+++ Data +++

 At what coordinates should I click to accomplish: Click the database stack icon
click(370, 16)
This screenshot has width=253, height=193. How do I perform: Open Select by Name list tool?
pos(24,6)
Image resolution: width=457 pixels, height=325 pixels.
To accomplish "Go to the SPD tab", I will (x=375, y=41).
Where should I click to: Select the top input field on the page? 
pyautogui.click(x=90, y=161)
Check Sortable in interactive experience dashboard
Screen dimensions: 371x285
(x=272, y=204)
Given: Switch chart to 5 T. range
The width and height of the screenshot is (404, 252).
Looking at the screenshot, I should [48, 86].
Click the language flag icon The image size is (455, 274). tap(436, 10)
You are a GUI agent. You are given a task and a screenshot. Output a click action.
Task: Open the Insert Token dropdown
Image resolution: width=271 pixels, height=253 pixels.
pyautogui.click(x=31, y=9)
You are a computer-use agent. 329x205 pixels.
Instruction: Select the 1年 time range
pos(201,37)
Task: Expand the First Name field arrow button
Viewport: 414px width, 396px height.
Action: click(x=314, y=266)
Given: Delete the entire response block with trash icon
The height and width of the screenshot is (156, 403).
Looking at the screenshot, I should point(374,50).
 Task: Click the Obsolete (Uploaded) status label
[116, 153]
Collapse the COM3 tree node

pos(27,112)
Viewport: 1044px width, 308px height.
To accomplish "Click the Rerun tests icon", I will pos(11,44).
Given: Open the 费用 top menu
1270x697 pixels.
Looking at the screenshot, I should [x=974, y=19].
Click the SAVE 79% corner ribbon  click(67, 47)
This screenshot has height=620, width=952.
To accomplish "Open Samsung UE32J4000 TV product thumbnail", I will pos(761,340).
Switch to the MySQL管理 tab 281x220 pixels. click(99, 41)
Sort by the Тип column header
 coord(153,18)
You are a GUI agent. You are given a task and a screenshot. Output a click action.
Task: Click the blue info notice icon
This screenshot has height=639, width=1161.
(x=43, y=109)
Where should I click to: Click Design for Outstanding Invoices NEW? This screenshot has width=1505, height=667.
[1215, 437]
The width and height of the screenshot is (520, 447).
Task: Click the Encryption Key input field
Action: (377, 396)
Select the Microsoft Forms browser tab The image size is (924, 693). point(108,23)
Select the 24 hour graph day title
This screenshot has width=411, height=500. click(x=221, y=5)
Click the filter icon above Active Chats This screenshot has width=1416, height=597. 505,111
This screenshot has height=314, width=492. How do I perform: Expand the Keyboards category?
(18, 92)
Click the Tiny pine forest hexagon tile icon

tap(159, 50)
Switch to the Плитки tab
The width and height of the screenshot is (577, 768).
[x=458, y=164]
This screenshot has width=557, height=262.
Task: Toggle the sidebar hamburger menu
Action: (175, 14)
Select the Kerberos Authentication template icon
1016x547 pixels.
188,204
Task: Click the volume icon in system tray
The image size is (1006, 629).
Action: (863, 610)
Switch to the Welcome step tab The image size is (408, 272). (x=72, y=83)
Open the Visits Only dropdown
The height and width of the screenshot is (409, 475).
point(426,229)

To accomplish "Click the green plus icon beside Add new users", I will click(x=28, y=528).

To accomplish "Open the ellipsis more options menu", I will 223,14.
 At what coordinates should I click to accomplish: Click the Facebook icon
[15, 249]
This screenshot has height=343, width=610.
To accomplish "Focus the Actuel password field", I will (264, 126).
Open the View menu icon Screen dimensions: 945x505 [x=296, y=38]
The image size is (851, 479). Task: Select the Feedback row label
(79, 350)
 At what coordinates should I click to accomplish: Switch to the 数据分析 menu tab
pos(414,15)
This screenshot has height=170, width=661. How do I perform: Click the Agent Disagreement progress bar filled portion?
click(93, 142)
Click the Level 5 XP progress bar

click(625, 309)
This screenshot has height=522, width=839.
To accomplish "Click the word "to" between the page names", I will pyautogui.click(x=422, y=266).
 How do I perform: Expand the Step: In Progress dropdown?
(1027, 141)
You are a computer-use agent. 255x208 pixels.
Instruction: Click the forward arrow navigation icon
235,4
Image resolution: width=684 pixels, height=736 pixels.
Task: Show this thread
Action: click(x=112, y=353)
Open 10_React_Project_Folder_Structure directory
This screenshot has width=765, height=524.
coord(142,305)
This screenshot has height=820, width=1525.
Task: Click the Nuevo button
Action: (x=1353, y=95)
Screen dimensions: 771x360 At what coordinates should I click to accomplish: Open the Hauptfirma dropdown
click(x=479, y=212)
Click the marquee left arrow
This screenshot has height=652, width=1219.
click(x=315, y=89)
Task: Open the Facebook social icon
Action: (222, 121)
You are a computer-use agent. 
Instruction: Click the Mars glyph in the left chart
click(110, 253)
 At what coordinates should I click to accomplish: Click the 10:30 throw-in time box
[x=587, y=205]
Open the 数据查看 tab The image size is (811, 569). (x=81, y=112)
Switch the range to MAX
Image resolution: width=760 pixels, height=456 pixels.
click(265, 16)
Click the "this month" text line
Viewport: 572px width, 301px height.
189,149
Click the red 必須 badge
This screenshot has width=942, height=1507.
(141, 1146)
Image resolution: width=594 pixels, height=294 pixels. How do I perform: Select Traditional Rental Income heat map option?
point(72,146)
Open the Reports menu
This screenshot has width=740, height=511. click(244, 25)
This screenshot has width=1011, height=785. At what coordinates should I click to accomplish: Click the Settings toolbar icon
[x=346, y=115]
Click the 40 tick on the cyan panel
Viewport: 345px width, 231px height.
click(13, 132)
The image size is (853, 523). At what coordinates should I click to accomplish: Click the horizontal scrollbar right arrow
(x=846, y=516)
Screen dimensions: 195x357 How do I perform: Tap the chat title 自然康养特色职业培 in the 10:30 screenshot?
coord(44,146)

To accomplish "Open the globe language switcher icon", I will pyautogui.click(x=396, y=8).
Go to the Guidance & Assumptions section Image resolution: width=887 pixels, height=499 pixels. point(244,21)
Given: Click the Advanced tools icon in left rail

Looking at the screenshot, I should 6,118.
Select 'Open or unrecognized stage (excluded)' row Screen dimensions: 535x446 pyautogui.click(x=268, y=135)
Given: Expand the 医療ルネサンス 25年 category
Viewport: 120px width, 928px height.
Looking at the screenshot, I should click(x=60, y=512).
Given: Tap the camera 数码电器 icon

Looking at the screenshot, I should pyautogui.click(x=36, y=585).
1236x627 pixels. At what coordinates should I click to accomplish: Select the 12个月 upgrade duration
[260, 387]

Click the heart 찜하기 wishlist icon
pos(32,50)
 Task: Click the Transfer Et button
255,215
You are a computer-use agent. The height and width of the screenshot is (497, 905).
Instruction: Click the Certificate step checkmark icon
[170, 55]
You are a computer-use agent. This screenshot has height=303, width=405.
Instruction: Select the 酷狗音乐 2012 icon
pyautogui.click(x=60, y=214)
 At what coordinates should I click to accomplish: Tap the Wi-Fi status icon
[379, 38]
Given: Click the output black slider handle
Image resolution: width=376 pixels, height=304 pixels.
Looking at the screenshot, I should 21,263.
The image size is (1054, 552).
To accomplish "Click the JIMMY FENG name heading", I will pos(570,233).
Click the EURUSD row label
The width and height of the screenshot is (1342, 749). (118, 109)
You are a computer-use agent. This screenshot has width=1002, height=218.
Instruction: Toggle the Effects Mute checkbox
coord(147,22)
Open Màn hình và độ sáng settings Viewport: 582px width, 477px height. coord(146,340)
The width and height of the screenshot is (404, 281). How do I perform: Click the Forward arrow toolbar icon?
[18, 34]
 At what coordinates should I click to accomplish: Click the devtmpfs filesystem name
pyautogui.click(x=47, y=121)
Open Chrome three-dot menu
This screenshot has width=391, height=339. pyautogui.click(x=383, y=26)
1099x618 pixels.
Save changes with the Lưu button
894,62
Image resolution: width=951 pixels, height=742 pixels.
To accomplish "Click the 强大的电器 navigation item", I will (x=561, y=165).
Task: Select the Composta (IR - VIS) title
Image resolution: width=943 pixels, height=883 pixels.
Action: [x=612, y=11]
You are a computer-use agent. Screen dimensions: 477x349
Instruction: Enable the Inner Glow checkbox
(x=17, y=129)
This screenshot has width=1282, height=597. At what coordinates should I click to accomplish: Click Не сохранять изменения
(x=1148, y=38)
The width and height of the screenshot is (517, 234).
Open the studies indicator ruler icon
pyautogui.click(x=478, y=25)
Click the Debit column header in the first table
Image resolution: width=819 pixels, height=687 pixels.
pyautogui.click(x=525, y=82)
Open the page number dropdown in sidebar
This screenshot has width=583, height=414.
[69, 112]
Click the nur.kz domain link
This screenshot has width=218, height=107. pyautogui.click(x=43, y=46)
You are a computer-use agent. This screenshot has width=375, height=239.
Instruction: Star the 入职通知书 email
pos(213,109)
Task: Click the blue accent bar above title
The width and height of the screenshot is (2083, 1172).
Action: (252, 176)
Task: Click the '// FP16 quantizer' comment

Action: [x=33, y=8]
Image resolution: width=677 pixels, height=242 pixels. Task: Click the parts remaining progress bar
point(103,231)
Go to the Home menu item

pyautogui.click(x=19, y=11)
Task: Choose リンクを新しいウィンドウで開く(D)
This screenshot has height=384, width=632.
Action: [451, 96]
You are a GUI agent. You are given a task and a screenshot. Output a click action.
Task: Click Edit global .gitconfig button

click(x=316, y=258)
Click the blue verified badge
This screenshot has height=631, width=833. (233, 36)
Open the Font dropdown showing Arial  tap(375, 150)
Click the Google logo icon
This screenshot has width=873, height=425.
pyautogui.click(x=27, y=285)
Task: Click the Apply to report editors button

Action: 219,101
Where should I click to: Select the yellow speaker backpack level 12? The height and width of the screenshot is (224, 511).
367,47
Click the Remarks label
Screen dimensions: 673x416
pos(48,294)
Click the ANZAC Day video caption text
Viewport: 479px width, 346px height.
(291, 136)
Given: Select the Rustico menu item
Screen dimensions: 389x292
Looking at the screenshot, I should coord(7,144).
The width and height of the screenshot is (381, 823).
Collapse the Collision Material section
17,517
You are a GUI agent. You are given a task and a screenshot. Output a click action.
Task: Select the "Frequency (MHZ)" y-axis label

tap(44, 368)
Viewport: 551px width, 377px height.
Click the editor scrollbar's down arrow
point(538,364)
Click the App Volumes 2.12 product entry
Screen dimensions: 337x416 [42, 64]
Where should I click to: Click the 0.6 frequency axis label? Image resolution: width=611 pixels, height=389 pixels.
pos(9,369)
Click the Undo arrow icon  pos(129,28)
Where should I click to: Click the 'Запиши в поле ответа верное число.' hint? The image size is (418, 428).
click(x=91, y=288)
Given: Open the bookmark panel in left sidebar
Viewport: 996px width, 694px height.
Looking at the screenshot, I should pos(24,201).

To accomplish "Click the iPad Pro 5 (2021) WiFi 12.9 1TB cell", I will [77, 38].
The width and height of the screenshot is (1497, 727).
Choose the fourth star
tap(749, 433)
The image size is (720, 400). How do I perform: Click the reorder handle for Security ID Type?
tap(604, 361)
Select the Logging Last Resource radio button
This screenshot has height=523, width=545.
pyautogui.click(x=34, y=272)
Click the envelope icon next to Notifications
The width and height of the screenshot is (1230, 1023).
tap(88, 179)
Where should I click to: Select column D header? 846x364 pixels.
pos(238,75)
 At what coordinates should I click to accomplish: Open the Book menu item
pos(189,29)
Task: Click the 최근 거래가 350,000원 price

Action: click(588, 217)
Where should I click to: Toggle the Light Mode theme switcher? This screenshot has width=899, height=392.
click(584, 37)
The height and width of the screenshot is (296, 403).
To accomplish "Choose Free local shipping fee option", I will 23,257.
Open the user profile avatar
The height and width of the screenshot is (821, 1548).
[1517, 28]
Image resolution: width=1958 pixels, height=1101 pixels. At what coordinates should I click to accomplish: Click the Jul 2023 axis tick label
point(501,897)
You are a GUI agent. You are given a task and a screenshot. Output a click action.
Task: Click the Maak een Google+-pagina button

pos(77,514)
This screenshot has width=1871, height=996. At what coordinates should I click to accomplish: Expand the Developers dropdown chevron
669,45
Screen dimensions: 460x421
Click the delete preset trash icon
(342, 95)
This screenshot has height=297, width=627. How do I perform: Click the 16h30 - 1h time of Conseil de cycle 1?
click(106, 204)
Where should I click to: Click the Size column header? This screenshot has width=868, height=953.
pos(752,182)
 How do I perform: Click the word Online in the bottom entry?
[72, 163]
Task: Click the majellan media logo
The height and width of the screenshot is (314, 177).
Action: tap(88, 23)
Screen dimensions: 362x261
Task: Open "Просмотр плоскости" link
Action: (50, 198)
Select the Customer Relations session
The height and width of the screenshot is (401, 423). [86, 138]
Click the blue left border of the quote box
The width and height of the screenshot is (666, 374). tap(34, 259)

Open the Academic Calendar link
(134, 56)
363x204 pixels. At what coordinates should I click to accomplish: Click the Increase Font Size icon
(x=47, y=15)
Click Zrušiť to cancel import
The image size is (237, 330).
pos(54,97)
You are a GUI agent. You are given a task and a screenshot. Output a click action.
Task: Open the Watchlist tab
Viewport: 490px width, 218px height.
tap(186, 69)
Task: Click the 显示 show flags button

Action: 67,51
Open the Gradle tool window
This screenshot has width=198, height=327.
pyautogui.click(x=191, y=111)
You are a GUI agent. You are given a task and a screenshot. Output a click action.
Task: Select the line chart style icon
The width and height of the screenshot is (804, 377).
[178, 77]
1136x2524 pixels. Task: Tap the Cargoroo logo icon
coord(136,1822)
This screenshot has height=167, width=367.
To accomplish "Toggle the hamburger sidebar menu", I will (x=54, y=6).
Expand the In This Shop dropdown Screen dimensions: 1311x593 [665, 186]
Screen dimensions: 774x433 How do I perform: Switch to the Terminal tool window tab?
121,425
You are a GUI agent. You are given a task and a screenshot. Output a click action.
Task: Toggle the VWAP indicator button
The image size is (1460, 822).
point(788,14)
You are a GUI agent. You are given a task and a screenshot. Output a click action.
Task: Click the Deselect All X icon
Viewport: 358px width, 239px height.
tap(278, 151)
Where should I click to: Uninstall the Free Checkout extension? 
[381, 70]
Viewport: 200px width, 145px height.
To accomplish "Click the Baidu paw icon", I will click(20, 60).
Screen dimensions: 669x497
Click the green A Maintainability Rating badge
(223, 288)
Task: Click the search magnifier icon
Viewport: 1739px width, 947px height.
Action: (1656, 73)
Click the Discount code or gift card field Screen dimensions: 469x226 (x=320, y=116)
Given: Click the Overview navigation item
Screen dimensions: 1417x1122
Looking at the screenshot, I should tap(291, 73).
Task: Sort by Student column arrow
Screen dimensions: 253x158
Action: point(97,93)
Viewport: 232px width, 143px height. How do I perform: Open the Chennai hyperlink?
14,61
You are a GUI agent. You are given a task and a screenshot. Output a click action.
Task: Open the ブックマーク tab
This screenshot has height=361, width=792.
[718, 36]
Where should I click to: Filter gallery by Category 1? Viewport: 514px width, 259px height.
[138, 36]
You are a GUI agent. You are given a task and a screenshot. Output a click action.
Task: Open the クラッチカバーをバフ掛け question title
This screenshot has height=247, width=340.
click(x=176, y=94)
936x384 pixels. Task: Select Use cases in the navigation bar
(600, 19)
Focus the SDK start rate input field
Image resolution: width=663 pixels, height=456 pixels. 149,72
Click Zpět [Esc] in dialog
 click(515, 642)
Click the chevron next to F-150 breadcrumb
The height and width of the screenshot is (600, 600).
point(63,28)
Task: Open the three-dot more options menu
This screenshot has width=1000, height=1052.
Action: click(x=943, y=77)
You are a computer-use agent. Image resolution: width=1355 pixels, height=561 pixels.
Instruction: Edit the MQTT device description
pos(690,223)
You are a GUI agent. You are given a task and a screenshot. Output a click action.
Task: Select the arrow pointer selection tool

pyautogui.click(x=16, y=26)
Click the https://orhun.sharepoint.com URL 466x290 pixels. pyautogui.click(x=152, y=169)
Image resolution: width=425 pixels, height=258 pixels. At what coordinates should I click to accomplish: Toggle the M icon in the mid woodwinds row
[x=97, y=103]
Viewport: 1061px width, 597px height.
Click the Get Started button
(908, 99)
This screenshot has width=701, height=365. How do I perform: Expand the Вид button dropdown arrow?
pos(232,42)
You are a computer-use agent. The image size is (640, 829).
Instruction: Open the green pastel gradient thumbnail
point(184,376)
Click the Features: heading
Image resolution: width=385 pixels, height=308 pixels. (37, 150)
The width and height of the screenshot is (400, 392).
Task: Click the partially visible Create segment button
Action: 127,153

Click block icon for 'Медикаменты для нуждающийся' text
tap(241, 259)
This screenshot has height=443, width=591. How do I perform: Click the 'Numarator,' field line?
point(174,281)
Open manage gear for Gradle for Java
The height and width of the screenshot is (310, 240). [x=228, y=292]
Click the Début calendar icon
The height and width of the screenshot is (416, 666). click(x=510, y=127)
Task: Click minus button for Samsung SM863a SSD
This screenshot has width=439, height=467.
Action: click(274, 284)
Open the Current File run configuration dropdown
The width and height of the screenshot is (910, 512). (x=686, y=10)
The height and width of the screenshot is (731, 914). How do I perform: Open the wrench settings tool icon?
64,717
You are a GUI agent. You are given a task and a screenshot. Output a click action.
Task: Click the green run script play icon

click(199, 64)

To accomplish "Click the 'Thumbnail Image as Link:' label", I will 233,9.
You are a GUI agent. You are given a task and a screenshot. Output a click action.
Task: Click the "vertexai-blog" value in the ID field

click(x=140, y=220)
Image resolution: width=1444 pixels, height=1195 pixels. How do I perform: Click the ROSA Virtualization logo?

+++

Work to be completed: Output the lines of the records above exactly as they appear, from the line containing "Viewport: 414px width, 396px height." through the line containing "Viewport: 1044px width, 308px height.".

Task response:
Viewport: 414px width, 396px height.
Action: click(x=314, y=266)
Given: Delete the entire response block with trash icon
The height and width of the screenshot is (156, 403).
Looking at the screenshot, I should point(374,50).
 Task: Click the Obsolete (Uploaded) status label
[116, 153]
Collapse the COM3 tree node

pos(27,112)
Viewport: 1044px width, 308px height.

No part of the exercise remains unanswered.